=== Task goal ===
Please begin with the line containing "Click the Clearance (HA) column header" and reproduce each line exactly until the records below end, without any pictures.

=== Extracted data ===

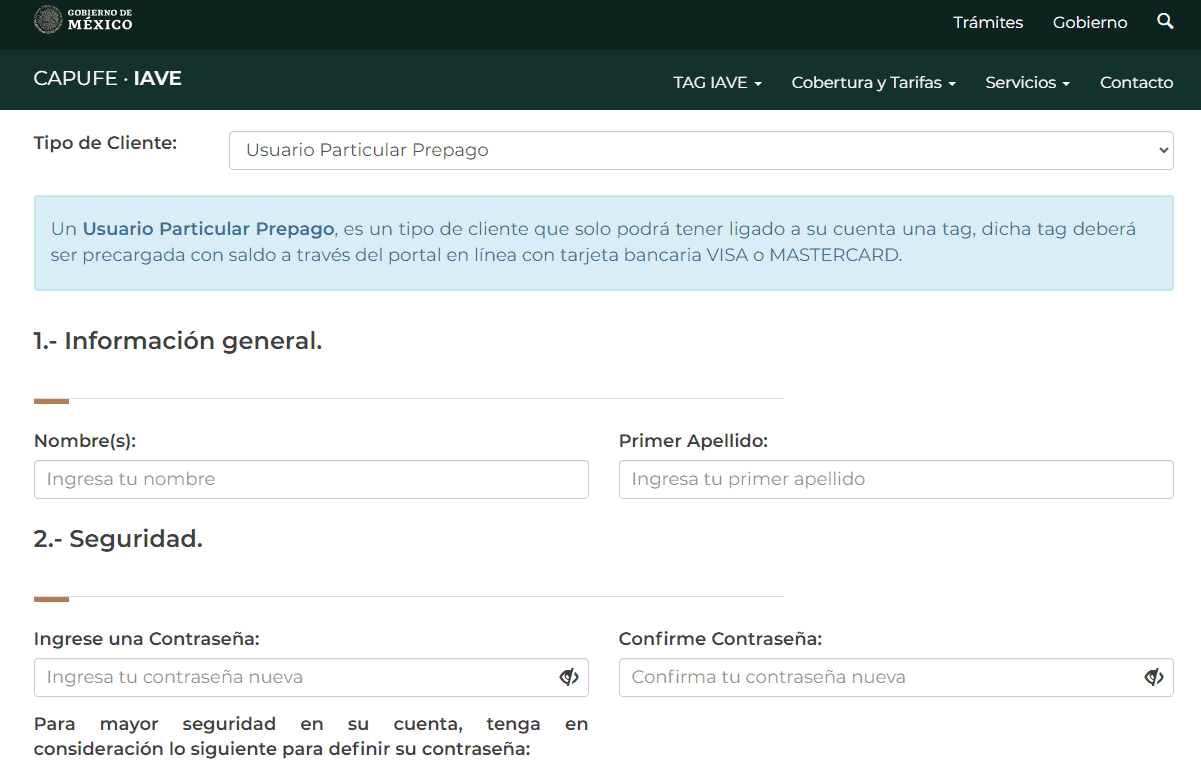Open the Trámites menu item
The height and width of the screenshot is (771, 1201).
(x=988, y=22)
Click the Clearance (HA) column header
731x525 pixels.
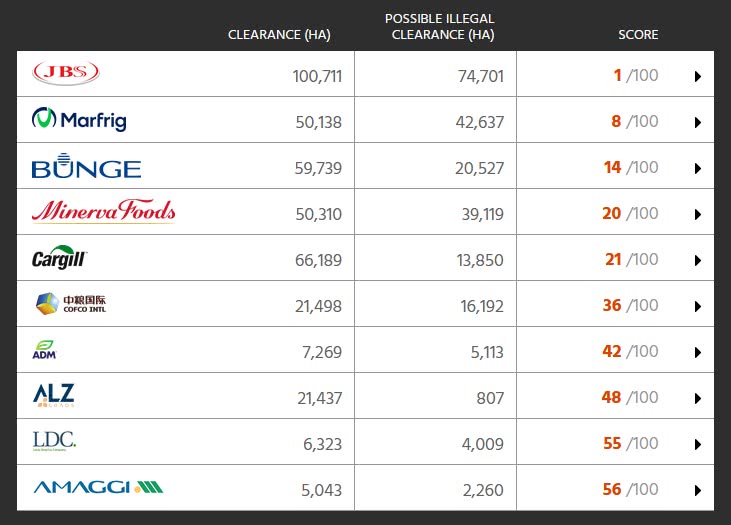[x=279, y=35]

=== Result ===
Click the Clearance (HA) column header
731x525 pixels.
[x=279, y=35]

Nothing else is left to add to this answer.